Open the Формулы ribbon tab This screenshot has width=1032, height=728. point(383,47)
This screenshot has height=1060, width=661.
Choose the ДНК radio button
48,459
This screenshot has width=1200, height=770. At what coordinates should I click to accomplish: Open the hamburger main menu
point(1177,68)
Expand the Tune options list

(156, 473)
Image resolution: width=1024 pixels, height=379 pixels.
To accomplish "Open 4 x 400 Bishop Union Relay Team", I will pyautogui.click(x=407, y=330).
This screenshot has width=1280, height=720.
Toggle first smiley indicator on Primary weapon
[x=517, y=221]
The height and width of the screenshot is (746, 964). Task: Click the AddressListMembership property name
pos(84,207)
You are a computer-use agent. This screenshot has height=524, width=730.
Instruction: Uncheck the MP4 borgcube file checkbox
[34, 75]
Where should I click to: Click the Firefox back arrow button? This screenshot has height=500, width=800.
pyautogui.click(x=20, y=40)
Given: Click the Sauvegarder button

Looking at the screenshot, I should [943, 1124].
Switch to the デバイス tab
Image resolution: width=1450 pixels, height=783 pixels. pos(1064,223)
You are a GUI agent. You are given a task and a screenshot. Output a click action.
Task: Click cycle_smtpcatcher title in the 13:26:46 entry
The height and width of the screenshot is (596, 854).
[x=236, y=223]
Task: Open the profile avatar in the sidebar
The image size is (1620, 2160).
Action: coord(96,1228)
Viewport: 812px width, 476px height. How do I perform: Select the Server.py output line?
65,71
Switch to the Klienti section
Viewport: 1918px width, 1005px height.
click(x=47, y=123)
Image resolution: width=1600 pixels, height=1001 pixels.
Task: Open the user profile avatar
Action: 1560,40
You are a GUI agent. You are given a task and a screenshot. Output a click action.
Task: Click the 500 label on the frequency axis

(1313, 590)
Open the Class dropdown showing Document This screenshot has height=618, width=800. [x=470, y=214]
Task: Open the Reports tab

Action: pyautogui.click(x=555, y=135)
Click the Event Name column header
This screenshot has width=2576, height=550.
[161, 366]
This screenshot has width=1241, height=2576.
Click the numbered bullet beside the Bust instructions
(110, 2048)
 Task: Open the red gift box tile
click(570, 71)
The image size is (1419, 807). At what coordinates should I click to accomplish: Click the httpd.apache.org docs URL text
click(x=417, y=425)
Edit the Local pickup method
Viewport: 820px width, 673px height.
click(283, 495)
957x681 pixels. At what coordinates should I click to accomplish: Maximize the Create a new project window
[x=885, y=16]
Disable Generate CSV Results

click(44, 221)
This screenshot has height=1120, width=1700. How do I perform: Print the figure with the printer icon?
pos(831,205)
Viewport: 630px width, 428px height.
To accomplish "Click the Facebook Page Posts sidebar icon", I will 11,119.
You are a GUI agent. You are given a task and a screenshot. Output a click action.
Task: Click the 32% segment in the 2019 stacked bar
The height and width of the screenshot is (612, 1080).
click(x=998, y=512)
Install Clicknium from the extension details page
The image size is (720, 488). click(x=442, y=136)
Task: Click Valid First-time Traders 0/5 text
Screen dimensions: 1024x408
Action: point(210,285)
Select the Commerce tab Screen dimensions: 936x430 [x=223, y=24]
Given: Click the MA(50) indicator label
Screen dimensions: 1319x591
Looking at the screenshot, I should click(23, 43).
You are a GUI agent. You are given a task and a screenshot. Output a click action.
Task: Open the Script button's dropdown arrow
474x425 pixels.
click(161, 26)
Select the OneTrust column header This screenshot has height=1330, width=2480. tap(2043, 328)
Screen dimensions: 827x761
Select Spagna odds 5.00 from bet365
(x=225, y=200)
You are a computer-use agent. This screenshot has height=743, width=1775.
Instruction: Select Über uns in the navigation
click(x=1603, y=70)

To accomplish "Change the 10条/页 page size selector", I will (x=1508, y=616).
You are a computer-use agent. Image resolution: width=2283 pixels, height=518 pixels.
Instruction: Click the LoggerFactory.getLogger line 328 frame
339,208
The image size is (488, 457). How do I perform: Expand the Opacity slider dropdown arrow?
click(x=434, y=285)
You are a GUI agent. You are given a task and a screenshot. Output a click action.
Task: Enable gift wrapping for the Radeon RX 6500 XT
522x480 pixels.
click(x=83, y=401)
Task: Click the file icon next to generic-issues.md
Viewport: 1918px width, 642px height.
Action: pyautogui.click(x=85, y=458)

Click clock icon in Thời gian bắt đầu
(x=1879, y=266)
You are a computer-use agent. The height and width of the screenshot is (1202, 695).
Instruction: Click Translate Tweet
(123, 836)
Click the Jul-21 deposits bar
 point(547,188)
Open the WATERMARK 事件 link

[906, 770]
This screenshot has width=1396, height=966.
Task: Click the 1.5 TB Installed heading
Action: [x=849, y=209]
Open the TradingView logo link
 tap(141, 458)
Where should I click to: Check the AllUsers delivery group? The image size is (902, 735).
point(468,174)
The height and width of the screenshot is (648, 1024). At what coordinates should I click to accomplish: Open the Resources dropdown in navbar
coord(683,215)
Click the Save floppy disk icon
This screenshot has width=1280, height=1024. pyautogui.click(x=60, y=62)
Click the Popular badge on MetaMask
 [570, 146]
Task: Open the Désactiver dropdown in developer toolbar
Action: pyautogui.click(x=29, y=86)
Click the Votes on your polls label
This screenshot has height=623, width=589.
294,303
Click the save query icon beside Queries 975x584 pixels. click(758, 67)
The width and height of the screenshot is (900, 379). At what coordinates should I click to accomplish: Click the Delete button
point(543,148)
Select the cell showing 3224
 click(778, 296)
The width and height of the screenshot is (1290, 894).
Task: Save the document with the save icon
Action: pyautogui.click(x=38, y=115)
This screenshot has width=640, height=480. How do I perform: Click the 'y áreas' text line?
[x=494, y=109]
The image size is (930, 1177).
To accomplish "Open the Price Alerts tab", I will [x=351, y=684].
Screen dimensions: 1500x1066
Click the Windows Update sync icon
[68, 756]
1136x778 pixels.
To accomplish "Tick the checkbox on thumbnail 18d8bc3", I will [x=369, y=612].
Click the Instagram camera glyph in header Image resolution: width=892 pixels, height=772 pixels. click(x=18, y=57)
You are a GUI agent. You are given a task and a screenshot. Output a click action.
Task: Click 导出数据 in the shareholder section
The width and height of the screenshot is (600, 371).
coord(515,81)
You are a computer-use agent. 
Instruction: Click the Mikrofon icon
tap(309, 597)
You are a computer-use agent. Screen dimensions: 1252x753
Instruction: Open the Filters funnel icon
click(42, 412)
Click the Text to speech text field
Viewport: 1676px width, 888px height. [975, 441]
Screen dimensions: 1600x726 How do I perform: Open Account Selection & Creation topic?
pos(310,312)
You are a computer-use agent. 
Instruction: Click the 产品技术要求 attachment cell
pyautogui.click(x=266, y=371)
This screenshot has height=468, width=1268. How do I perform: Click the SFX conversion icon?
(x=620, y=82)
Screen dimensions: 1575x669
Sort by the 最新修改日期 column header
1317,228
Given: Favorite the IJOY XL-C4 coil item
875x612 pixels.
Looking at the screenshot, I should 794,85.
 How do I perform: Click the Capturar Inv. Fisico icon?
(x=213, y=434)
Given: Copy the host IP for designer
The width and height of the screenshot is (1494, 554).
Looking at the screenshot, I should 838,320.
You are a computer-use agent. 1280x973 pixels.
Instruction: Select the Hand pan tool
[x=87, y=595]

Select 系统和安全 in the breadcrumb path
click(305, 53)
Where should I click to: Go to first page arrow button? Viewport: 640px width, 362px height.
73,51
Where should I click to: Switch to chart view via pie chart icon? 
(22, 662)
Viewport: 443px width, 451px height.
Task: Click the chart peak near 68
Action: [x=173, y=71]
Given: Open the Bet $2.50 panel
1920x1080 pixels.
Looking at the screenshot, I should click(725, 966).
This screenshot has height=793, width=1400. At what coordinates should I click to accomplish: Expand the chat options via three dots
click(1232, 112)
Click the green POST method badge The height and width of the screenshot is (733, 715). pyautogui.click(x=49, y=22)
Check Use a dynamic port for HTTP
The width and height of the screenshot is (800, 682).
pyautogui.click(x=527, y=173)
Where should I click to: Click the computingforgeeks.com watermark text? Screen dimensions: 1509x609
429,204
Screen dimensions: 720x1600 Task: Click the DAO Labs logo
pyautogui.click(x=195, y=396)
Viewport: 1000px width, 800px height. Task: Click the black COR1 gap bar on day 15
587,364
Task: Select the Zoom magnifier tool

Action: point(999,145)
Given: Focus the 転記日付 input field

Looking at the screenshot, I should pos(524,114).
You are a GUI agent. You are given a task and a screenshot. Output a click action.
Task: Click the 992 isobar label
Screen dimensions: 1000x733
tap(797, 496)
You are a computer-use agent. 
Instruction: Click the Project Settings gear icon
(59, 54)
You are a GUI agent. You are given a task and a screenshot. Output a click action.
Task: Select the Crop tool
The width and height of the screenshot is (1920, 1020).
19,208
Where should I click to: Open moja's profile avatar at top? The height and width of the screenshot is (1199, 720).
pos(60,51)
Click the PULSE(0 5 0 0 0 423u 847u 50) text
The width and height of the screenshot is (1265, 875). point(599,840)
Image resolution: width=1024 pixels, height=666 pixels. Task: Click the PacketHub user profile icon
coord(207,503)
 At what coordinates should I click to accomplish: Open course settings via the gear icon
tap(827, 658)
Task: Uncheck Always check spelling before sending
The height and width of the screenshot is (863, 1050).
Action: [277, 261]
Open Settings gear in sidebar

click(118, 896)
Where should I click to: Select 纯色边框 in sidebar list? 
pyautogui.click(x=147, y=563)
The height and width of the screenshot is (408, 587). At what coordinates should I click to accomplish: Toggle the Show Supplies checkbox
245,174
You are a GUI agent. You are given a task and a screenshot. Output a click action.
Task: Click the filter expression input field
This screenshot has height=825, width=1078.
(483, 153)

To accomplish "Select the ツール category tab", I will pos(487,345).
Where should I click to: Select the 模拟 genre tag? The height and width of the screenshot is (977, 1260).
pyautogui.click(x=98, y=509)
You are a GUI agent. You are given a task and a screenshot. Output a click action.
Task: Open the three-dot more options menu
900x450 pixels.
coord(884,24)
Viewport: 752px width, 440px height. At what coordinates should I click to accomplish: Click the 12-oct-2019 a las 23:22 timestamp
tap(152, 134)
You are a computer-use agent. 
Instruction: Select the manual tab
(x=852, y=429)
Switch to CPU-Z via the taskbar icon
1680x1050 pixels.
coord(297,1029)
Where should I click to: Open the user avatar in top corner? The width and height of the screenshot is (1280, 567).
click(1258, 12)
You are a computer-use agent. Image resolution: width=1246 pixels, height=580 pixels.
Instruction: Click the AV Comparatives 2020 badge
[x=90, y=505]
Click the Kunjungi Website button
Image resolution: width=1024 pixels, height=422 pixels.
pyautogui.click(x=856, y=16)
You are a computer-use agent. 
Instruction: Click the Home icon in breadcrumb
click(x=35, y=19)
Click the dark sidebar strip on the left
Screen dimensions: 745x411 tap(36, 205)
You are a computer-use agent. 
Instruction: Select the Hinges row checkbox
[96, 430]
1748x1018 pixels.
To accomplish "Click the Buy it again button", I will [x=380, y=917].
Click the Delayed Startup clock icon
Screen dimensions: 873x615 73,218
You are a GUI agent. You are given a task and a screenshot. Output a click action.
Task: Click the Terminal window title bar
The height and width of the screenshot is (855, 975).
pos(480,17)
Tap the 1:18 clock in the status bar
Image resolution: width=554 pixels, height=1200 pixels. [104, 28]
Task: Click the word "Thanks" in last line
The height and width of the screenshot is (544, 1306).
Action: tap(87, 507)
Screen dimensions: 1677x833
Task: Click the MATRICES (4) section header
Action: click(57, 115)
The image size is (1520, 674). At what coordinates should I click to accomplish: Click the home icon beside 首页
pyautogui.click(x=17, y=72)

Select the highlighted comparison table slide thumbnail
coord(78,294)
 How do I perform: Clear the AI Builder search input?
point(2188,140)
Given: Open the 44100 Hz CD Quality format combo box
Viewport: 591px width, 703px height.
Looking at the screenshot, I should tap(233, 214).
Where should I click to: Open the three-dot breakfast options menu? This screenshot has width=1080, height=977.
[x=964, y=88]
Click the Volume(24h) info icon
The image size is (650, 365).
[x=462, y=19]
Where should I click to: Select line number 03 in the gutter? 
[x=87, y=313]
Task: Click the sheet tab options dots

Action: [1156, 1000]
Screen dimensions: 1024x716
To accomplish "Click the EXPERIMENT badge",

- [ASSIGNED TASK]
Only the number is wanted: how many lines in the data include the string "title"?

- [ANSWER SECTION]
2